When my keyboard player complained about erratic monitor levels – his vocal would pop in and then fade out – I traced the signal path through each cable and gain control to find the source of the problem. I finally found that the vocals popped back in when I touched the XLR send connector. The quick fix is to spray it with contact cleaner or exercise the jack (plug it in and out repeatedly – with the amp off, of course). Since the connectors were 20 years old and gray from years of light corrosion, I opted to bring them to the shop and solder on a new connector after the show was over.
Bad cable ends
The monitor problem for the horn guys was a bit harder to pinpoint. It was an intermittent connection that decided to become permanently bad. I would touch or adjust something and it would work for a bit before going out again five minutes later. I checked the connections, changed out EQs, changed the send lines, and even checked the line voltage, all to no avail.

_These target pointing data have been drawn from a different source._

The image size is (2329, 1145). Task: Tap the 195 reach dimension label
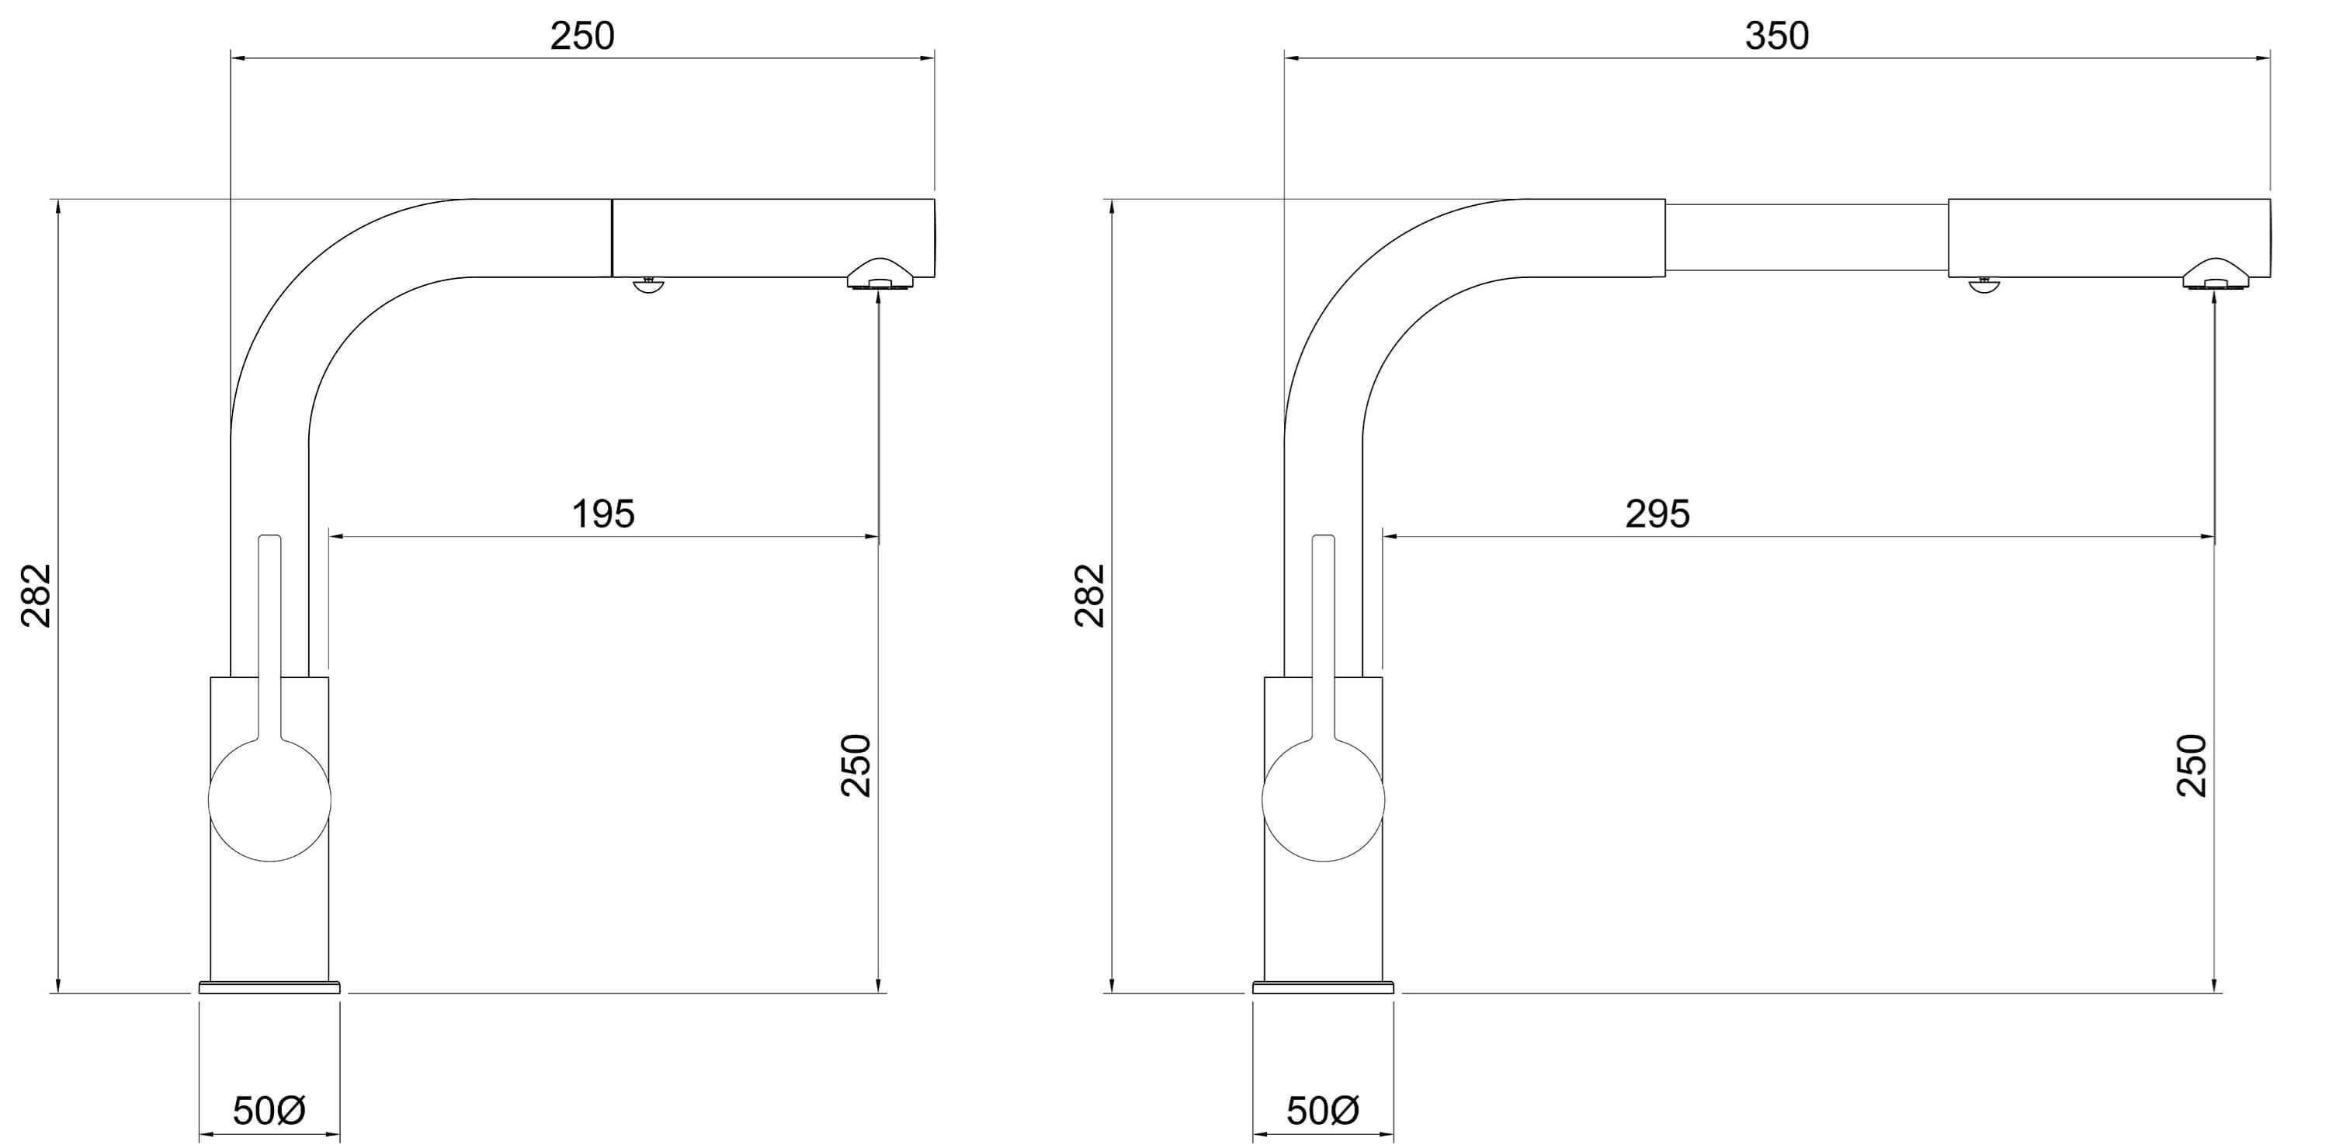pyautogui.click(x=603, y=513)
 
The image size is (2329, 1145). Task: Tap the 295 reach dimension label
pyautogui.click(x=1657, y=513)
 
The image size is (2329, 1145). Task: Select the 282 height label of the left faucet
pyautogui.click(x=37, y=595)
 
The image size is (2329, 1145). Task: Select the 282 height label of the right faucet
pyautogui.click(x=1091, y=595)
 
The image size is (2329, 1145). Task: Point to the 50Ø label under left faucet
pyautogui.click(x=269, y=1111)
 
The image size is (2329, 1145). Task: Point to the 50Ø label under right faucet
pyautogui.click(x=1323, y=1111)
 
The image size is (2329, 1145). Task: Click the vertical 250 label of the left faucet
pyautogui.click(x=856, y=765)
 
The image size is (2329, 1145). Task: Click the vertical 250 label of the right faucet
pyautogui.click(x=2192, y=765)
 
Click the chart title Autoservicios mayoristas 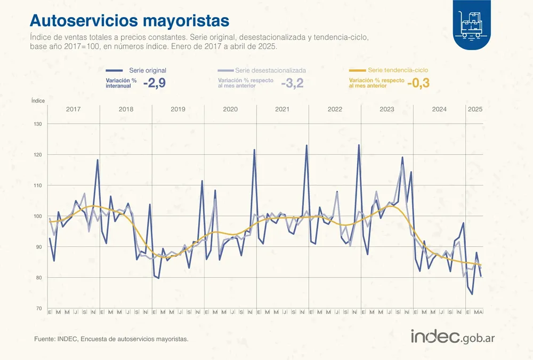pyautogui.click(x=130, y=20)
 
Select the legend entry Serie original pyautogui.click(x=148, y=70)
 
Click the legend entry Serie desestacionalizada pyautogui.click(x=270, y=70)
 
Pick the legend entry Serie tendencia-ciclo pyautogui.click(x=398, y=70)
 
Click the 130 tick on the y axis pyautogui.click(x=38, y=124)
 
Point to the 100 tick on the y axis pyautogui.click(x=38, y=216)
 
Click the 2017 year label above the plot pyautogui.click(x=74, y=109)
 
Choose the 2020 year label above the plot pyautogui.click(x=230, y=109)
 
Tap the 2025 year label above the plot pyautogui.click(x=475, y=109)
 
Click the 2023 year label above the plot pyautogui.click(x=387, y=109)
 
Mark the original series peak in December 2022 pyautogui.click(x=359, y=145)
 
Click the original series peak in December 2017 pyautogui.click(x=98, y=159)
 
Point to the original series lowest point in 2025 pyautogui.click(x=472, y=294)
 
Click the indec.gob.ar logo pyautogui.click(x=454, y=337)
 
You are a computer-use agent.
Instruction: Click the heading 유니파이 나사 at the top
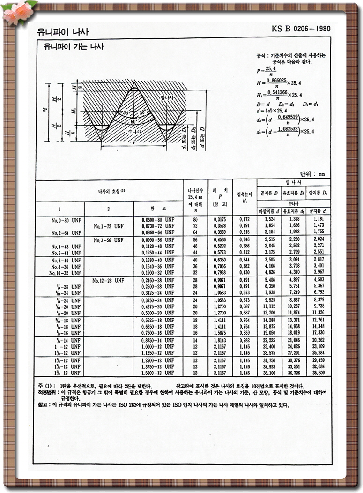pos(63,32)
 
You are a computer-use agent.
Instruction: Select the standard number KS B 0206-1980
pos(301,29)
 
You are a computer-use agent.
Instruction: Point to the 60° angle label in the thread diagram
pos(134,121)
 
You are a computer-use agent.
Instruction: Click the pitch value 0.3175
pos(219,219)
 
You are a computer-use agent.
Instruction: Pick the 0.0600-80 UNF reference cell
pos(158,219)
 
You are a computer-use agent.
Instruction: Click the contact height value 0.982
pos(244,340)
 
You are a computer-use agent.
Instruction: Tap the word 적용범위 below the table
pos(48,392)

|The best thing you can do is spray all of your connector ends with a good quality contact cleaner and lube.|
Finally, I took a chance and replaced the monitor line speaker cable – buried in the bottom of a case – and the problem was solved instantly. Though my guys and I had just replaced more than 80 connectors two weeks earlier, we hadn’t replaced them on this particular rig, thus the arrival of problems.
To avoid this problem, first, don’t pull on cords. Try to keep your cables neat and orderly so they don’t end up looking like a pit of breeding snakes. Also, occasionally disassemble the case and physically check all connectors, then check them again with a meter or cable tester. If your cables are getting old, replace at least the connectors, if not the entire cable. Without this periodic maintenance, it will get you sooner or later.

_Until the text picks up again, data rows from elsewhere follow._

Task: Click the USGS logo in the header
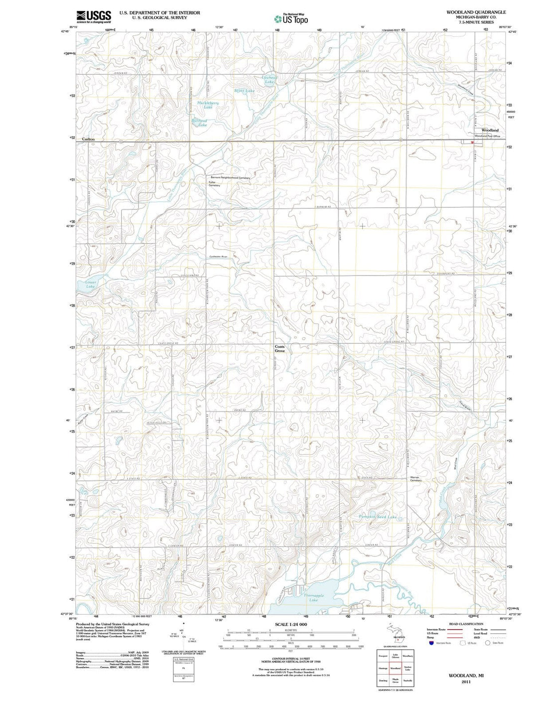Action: pos(94,17)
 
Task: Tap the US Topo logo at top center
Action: pos(291,19)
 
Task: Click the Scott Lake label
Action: pos(244,91)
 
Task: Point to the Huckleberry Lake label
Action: pos(208,105)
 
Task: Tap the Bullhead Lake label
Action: pos(199,123)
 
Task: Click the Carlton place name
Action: pos(88,139)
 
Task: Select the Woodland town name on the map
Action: pos(489,130)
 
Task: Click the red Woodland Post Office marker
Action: pos(472,142)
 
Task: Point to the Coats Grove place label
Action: pos(280,348)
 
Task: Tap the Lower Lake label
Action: pos(91,284)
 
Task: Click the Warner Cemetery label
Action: pos(415,479)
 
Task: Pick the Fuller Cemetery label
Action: pos(214,184)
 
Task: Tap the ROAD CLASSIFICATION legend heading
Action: pos(466,624)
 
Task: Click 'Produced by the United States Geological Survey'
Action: pos(113,624)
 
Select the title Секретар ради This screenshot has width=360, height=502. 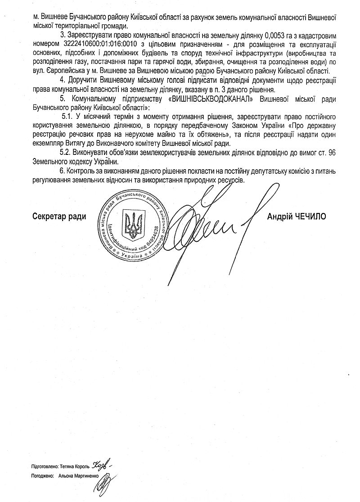59,217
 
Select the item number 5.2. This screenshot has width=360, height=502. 67,153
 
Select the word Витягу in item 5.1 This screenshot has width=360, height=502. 76,144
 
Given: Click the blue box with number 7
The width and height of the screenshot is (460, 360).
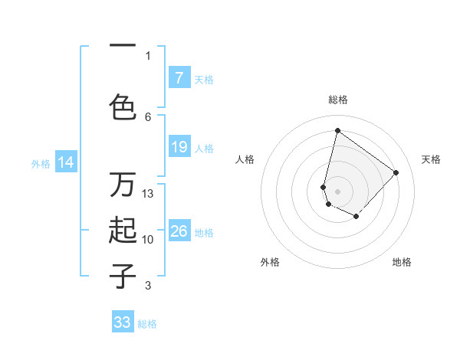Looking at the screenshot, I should [179, 78].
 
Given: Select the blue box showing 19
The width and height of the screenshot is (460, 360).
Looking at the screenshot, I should [179, 147].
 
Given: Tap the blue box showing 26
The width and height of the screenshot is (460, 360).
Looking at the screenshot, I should [179, 231].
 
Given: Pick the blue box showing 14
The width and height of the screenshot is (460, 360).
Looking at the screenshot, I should [66, 162].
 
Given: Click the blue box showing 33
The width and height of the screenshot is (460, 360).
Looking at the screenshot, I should [123, 322].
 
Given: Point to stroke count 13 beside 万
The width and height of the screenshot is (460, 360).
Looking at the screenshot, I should [149, 194].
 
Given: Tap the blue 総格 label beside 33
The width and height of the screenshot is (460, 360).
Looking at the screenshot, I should [147, 324].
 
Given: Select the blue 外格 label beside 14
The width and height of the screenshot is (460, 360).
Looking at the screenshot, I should [41, 163].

The best thing you can do is spray all of your connector ends with a good quality contact cleaner and lube, which will protect the contact surfaces from deterioration. This is a simple thing you can do before the show while you are hooking everything up.
Keep your cables organized; try to put all of your snake ends in bags before putting them away. Crown Royal bags are great for this, and bars usually have a good supply that they’re happy to part with. It will keep them organized and protect them from the elements. If you happen to be tearing down in wet or very humid conditions, take your gear out later in the week to air out and dry off.
Treat your cables well. Every two years I spend nearly $500 just on replacement cable ends for my mike and speaker cables, along with all of the associated snakes and interconnect cables. So you can see that a little love can go a long way!
Keep it sounding good, and keep it fun – with a little prevention mixed in. Now where’s my soldering iron and DeoxIT spray?